What is being asked: Your task is to copy every line of the entries that contains "This".

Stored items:
┌──

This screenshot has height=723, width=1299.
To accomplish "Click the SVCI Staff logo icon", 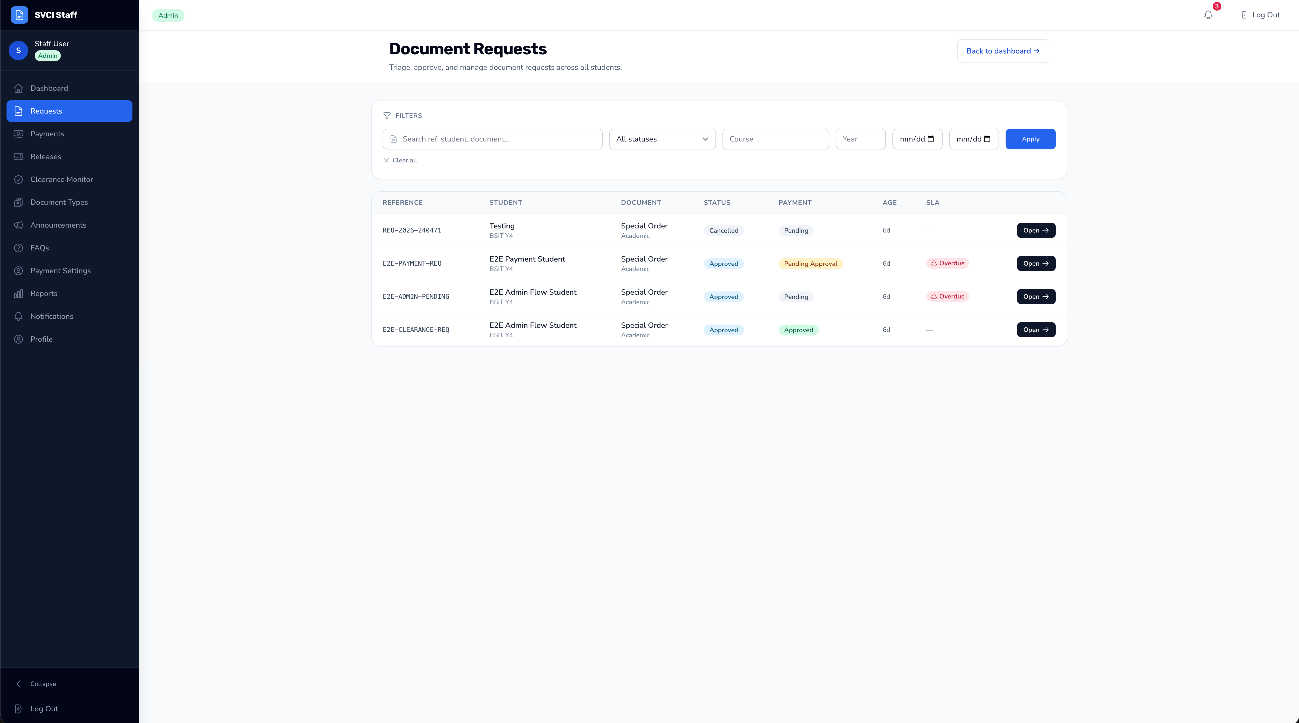I will tap(19, 15).
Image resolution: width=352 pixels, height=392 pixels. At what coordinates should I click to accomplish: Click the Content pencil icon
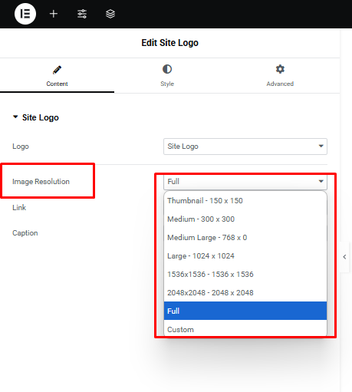tap(57, 70)
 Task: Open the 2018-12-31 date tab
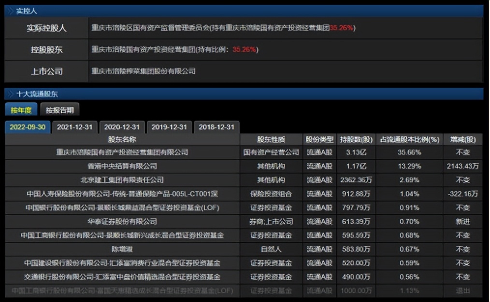[x=217, y=127]
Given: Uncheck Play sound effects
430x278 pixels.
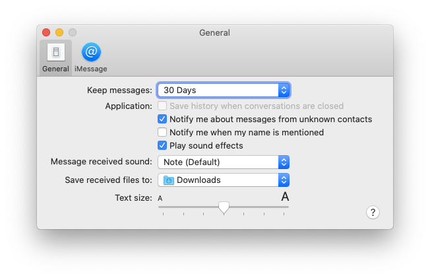Looking at the screenshot, I should click(162, 145).
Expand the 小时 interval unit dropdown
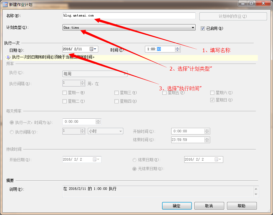273x215 pixels. pos(120,131)
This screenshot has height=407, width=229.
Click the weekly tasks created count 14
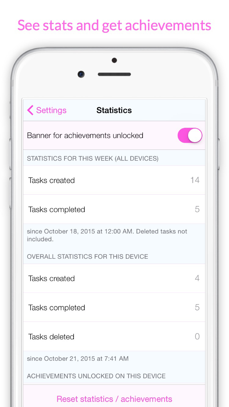pos(195,180)
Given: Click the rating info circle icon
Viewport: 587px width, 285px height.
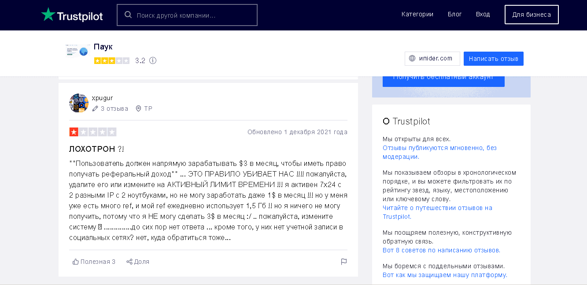Looking at the screenshot, I should tap(153, 60).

└──

The completed task:
This screenshot has height=723, width=1299.
This screenshot has height=407, width=229.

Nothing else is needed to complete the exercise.